Abstract
-
Objectives
The purpose of this study was to investigate the incidence of root fusion and C-shaped root canals in maxillary molars, and to classify the types of C-shaped canal by analyzing cone-beam computed tomography (CBCT) in a Korean population.
-
Materials and Methods
Digitized CBCT images from 911 subjects were obtained in Chosun University Dental Hospital between February 2010 and July 2012 for orthodontic treatment. Among them, a total of selected 3,553 data of maxillary molars were analyzed retrospectively. Tomography sections in the axial, coronal, and sagittal planes were displayed by PiViewstar and Rapidia MPR software (Infinitt Co.). The incidence and types of root fusion and C-shaped root canals were evaluated and the incidence between the first and the second molar was compared using Chi-square test.
-
Results
Root fusion was present in 3.2% of the first molars and 19.5% of the second molars, and fusion of mesiobuccal and palatal root was dominant.

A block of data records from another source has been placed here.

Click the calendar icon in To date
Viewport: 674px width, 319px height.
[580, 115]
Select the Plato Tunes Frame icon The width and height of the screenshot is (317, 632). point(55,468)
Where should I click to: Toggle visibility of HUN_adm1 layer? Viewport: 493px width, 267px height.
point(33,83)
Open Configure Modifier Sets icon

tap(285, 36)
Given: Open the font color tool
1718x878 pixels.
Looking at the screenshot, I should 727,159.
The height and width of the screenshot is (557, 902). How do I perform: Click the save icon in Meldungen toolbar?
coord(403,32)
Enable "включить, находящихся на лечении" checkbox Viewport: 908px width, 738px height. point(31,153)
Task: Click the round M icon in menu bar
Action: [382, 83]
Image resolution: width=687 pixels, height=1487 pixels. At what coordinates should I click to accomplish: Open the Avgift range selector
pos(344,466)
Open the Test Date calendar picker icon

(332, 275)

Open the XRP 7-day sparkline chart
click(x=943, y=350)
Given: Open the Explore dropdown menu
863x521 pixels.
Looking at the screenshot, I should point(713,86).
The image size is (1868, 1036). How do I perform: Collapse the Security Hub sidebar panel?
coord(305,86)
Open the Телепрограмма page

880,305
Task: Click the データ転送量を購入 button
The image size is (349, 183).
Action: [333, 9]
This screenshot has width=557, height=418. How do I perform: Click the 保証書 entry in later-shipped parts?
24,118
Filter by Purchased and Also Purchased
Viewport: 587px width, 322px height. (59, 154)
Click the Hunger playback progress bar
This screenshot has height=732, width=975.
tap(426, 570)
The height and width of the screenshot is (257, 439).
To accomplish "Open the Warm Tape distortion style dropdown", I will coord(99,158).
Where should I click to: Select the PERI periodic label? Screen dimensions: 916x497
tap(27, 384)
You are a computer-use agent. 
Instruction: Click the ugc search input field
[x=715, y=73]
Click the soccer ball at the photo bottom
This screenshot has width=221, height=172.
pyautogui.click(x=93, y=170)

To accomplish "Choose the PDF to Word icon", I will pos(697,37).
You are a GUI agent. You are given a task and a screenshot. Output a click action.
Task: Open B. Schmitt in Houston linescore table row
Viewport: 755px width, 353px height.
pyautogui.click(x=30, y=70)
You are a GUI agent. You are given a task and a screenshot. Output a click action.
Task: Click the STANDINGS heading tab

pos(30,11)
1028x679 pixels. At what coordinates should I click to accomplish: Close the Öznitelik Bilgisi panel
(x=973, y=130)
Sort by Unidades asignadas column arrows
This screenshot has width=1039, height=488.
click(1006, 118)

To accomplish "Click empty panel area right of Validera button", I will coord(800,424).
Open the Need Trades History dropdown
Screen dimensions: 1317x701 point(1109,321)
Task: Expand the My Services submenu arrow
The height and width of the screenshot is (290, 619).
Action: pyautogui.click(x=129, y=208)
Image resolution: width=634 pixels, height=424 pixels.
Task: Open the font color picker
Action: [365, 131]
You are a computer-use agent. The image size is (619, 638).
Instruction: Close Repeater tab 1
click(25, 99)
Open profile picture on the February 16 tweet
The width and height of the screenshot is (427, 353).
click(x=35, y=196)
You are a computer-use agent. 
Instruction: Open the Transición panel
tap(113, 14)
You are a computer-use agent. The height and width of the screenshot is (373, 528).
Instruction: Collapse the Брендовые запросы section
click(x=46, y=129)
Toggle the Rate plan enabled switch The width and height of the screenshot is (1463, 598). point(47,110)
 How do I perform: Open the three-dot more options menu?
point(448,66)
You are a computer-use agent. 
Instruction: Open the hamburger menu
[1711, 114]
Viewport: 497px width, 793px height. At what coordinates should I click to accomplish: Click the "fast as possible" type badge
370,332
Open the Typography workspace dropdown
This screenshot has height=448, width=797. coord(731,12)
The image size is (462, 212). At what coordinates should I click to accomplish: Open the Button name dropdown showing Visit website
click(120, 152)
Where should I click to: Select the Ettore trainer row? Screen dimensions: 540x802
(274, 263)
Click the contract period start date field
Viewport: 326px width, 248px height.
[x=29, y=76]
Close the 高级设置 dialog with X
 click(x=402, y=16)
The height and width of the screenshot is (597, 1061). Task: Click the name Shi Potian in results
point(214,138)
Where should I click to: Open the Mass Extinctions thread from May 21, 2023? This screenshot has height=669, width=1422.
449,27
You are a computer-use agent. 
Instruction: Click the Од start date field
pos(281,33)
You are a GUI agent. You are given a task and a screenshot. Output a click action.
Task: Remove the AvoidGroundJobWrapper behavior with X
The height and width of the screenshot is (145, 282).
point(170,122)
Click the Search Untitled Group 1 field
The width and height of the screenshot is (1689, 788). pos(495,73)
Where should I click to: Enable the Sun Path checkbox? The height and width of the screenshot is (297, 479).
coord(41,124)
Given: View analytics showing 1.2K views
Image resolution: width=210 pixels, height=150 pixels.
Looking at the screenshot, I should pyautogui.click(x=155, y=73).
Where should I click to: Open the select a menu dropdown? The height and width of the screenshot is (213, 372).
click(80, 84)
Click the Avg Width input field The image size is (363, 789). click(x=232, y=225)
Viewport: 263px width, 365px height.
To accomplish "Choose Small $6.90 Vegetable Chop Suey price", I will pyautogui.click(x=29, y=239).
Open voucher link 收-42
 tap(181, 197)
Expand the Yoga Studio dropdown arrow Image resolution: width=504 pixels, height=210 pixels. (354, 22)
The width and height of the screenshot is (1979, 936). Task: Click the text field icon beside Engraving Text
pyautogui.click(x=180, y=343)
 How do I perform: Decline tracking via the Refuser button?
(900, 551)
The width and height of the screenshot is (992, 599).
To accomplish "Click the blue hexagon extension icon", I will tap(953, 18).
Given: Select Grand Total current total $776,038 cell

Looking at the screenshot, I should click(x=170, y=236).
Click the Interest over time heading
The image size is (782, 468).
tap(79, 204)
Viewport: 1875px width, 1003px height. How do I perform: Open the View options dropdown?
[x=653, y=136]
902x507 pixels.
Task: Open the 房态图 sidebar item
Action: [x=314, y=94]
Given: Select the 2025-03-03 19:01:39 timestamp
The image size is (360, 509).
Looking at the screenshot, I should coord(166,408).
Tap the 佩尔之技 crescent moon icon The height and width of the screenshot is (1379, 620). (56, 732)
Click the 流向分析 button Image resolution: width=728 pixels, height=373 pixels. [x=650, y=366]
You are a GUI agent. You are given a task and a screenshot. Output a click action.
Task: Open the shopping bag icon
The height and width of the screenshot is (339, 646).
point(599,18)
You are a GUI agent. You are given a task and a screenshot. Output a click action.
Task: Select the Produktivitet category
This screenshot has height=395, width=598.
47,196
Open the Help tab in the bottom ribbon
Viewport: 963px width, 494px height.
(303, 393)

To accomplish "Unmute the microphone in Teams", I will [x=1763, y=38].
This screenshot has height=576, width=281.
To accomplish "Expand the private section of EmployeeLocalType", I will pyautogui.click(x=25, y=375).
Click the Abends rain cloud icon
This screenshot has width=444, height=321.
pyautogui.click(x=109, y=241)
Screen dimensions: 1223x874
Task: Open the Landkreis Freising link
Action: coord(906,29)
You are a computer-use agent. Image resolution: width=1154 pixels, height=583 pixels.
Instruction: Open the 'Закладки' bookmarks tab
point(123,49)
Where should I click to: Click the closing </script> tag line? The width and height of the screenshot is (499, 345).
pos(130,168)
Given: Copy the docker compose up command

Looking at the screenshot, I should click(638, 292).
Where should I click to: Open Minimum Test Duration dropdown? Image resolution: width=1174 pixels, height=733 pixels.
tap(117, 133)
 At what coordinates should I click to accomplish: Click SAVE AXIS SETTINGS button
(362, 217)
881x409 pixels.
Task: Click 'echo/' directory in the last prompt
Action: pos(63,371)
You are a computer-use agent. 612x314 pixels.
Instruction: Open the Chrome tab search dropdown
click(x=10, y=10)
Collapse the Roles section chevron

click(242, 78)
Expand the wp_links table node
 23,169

C-shaped root canals were present in 0.8% of the first molars and 2.7% of the second molars. The frequency of root fusion and C-shaped canal was significantly higher in the second molar than the first molar (p < 0.001).
-
Conclusions
In a Korean population, maxillary molars showed total 11.3% of root fusion and 1.8% of C-shaped root canals. Furthermore, root fusion and C-shaped root canals were seen more frequently in the maxillary second molars.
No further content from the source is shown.